Bill Gates urges U.S. to take the lead in nuclear power - jmsflknr
https://www.geekwire.com/2018/china-option-fades-bill-gates-urges-u-s-take-lead-nuclear-power-good-planet/
======
woodandsteel
I'm sort of half sold on the idea of nuclear. My problem is their past
unfulfilled promises lead me to doubt anything is really going to happen.

For about two decades now I have been reading nuclear boosters talk about new
advanced tech that would soon overcome all of nuclear's disadvantages. But
nothing has ever become ready for real, mass adoption.

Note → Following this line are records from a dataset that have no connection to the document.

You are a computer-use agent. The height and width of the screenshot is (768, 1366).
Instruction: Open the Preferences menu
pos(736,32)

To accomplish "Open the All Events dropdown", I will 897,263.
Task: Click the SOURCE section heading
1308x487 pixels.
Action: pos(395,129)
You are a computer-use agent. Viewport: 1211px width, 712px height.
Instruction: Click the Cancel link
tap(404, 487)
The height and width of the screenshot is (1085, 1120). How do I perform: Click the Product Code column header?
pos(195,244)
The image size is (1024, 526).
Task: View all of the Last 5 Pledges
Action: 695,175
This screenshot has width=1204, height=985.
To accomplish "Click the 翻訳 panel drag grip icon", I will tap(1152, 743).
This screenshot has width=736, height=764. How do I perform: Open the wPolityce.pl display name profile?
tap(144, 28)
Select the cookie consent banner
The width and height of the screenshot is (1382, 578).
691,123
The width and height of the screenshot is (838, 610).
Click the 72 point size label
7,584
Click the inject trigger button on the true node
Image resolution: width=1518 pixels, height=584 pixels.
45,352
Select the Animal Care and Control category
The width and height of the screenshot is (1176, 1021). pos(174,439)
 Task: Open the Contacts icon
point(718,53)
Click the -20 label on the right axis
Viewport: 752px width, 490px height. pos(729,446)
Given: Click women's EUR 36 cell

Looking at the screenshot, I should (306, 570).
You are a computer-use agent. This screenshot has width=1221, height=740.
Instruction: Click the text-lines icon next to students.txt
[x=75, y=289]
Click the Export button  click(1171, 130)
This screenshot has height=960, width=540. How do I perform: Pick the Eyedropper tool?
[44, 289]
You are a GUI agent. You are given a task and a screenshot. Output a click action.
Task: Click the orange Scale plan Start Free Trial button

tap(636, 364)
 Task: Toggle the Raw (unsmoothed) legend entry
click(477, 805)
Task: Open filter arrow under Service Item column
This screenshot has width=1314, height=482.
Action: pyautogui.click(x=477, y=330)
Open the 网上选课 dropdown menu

And so I am assuming that by the time in the future when something is finally
ready, solar and wind will be doing so well there will be no point in putting
any major effort into nuclear.

------
sunstone
This is an interesting call given the cost reduction curves of wind and solar
over time. It's hard to see how nuclear has a chance unless it's some kind of
'backyard nuclear' like Westinghouse is promising but still it would be an
uphill battle given where wind and solar will be in ten or fifteen years.

------
downrightmike
What about all the nuclear waste that is already building up and has no where
to go? All of it is sitting in water pools outside of the reactor because
there is no where to put it so that it can decay safely. And there are all the
issues with the companies who make the fuel rods. There was a incident where a
employee thought it would be a cool picture if they put the rods next to each
other. They were literally lucky that it didn't cause an uncontrolled
reaction. Those companies have a long track record of lax policies and being
behind schedule on making the fuel in the first place. It is a extremely
deadly and long lived threat, and that is before we put people into the
equation.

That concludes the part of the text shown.